Stored items from a collection:
┌──

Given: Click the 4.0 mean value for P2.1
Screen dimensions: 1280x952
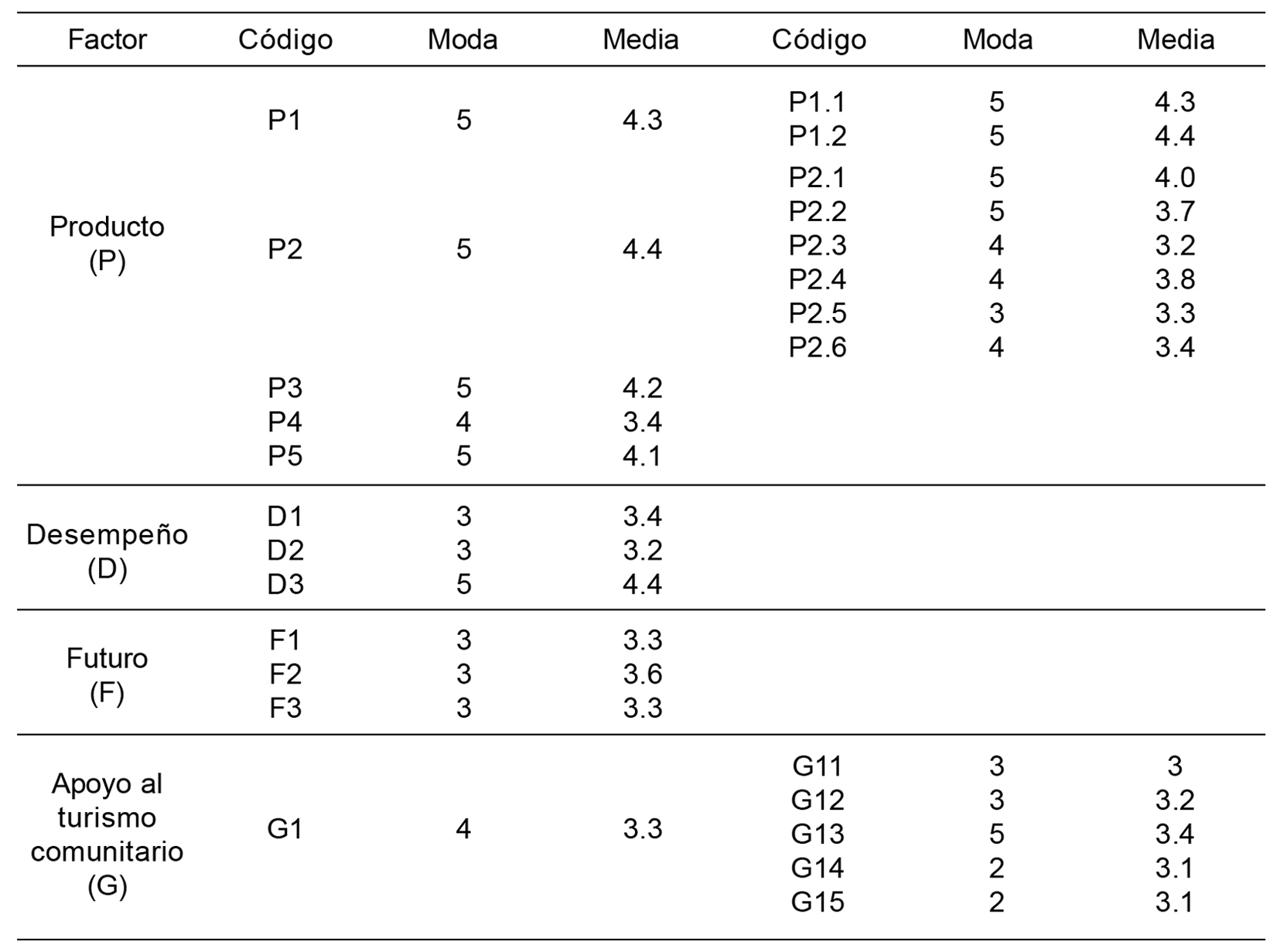Looking at the screenshot, I should coord(1175,178).
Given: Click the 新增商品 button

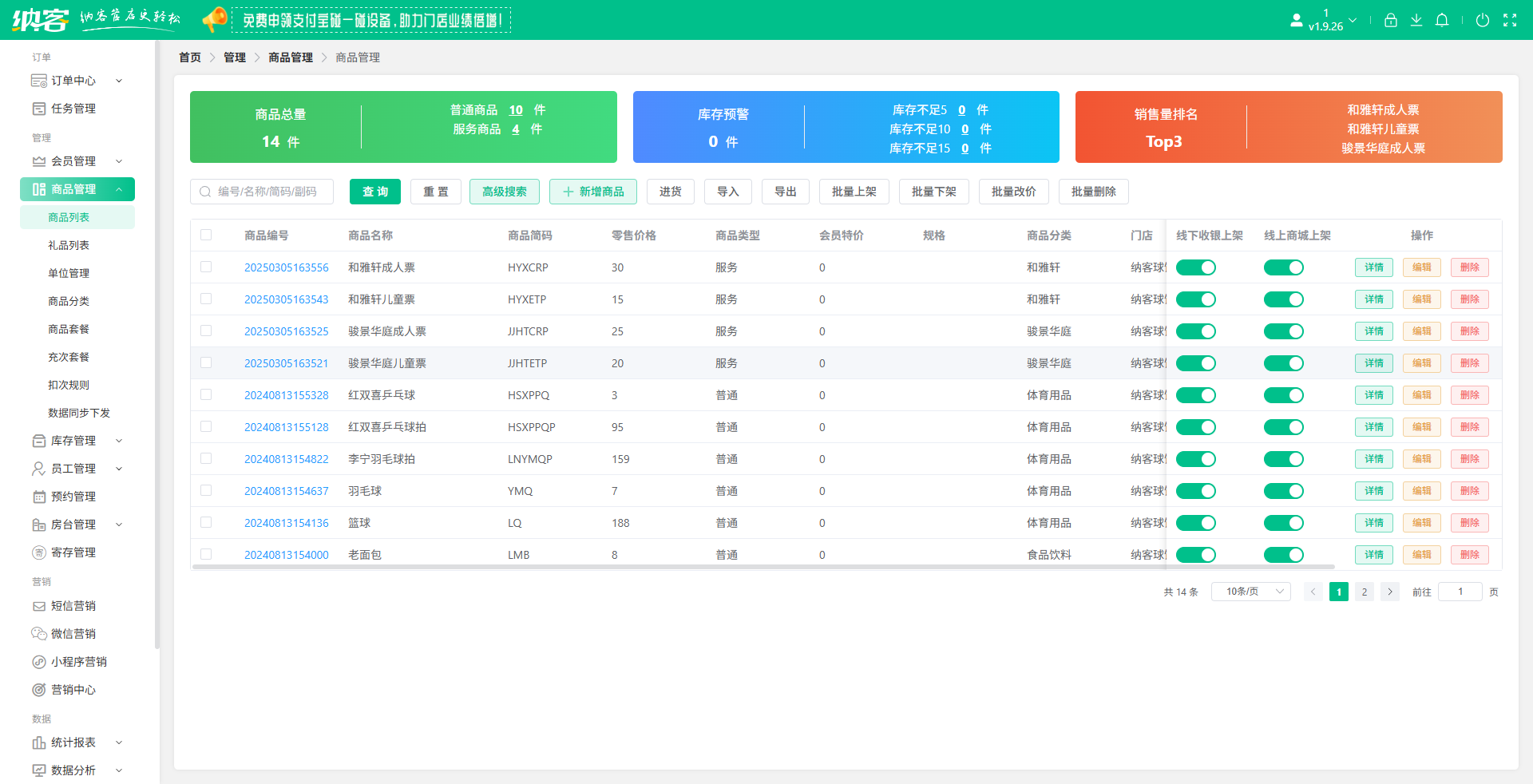Looking at the screenshot, I should click(x=592, y=192).
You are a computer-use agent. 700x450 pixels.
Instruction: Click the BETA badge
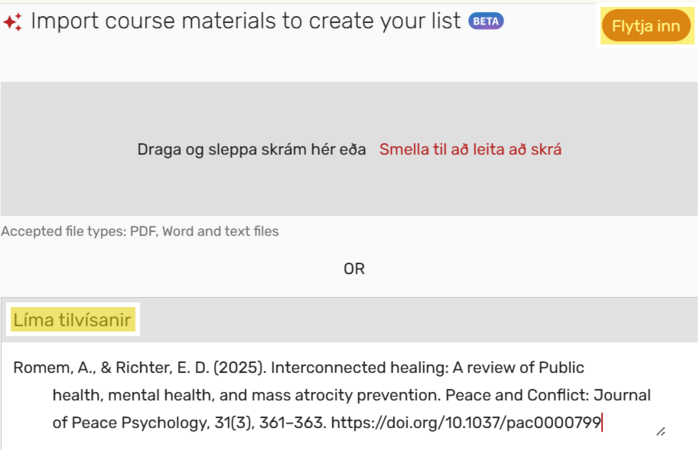coord(486,21)
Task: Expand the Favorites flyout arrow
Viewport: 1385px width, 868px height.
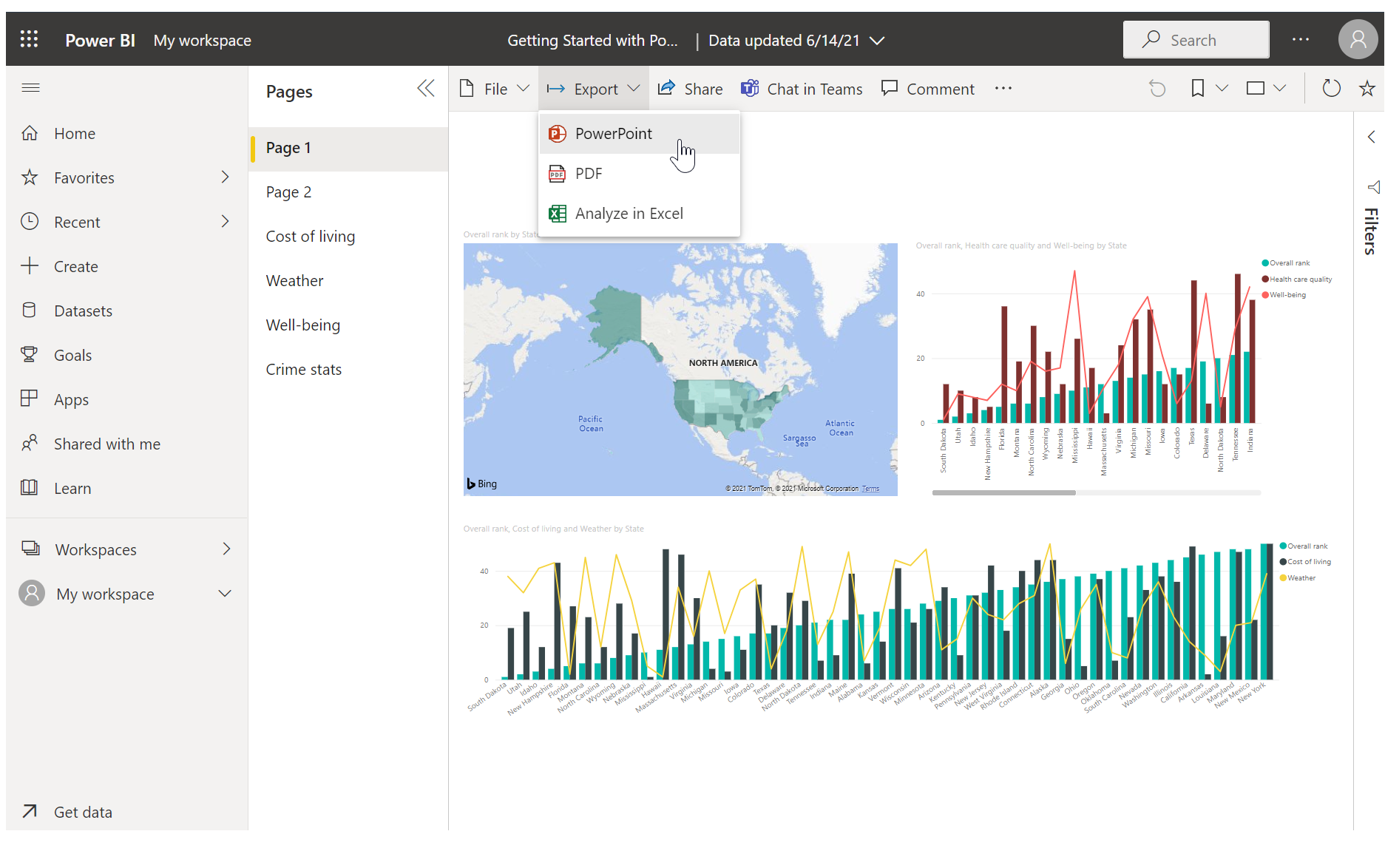Action: click(226, 177)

└──

GIVEN EXERCISE:
Can you switch "Favorites" to "Bookmarks" in the lines above and give them back otherwise unchanged, without the pictures?

SOLUTION FOR THIS EXERCISE:
Given: Click the 4.0 mean value for P2.1
Screen dimensions: 1280x952
Looking at the screenshot, I should coord(1175,178).
Given: Click the 新增商品 button

Looking at the screenshot, I should click(x=592, y=192).
You are a computer-use agent. 700x450 pixels.
Instruction: Click the BETA badge
coord(486,21)
Task: Expand the Bookmarks flyout arrow
Viewport: 1385px width, 868px height.
Action: click(226, 177)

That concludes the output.